D'ALÉAS (OF EVENTS), Mathieu Tremblay (Animation, Canada 2010)

Following the rhythm of a train, the boundaries between a woman, a man, a child, an old man, a destination and a set of diffuse memories and desires conditioning their journey slowly fade away.

JODA (APART), Theodore Ushev (Animation, Canada, 2012)

A woman writes a letter to a man who will read it from his jail cell. A letter of love, of concern, compassion, suffering and hope.

LA DANSE DU SANG DES AUTRES (AND ENDLESS MASSACRE), Jacques Marchand (Animation, Canada, 2011)

During the twentieth century, we killed or let die more humans than ever before in history. This short animation film deals with genocides and geno- cidal crimes which plagued this period of time.

UN VORTEX DANS FACE (A VORTEX IN THE FACE), Joël Vaudreuil (Animation, Canada, 2010)

The life of a man with a strange handicap.

MULVAR IS CORRECT CANDIDATE, Patrick Désilets (Animation, Canada, 2011)

Mulvar’s shallow understanding of human politics does not keep him from running for election.
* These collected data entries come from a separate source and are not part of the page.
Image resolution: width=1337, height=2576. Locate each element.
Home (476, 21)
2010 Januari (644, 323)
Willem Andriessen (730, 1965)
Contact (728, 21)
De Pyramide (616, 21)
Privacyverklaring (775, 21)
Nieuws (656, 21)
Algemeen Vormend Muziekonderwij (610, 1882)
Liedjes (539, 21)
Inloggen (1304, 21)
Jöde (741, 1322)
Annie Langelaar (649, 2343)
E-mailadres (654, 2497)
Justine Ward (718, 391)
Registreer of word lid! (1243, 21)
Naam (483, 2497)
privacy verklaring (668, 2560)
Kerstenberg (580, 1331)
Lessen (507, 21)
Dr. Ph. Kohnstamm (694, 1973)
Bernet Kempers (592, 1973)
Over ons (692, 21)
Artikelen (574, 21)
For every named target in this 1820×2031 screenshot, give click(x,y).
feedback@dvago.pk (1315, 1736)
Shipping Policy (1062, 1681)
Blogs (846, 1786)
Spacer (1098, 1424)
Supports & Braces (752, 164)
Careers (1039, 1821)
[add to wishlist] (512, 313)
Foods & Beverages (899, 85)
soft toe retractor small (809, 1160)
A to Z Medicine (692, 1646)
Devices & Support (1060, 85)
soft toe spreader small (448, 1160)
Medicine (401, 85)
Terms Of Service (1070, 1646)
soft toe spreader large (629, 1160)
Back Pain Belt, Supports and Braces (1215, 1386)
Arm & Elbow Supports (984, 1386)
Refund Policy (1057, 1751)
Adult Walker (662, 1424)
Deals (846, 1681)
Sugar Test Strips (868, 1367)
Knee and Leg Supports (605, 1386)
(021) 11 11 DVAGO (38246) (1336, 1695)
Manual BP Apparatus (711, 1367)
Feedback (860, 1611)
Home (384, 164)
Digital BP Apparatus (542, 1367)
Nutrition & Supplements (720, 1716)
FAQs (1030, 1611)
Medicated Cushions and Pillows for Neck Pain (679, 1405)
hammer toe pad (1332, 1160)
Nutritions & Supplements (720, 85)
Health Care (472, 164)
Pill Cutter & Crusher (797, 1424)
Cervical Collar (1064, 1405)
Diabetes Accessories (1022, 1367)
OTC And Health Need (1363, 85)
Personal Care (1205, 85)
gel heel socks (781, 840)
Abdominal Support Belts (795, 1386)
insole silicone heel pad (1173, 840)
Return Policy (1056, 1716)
This is his TV advertising campaign.

PAULA, Élise Labbé (Fiction, Canada, 2011)

A disturbing expressionist portrait of a working-class neighbourhood tragedy featuring a prostitute and a young child.

BLANCHE FRAISE, Frédérick Tremblay (Animation, Canada, 2011)

A rabbit couple tries to survive in a dying forest.


A modern-day couple’s secret love affair comes to a bittersweet end during an evening phone call. But the visuals reveal something entirely different: The epic reinterpretation of their relationship set in feudal China.

UMBRA, Malcom Sutherland (Animation, Canada, 2010)

An explorer ventures into an unknown world, yet it seems that he has been there before.

TRIPTYCH-2, Pierre Hébert (Animation, Canada, 2012)

An abstract film made from the video capture of a live animation perfor- mance presented in Vienna at the Stadtkirche with Andrea Martignon during the Vienna Independent Shorts Festival.

TIGRE (TIGER), Alexandre Roy (Animation, Canada, 2012)

Take a trip on a tiger’s back. With an improvised soundtrack recorded during a live show by dumas and his band.

A GIRL NAMED ELASTIKA, Guillaume Blanchet (Animation, Canada, 2012)

Elastika is not like any other little girl. Because she is made of elastic and her universe is a land of cork. Her journey is also one of a kind and was shot in stop-motion that required over 10,000 images.

MONKEY MOON, Emmanuel Gatera, Antoine  Rouleau (Animation, Canada, 2011)

A monkey is peacefully enjoying its banana in the jungle when it’s suddenly captured to be sent into space.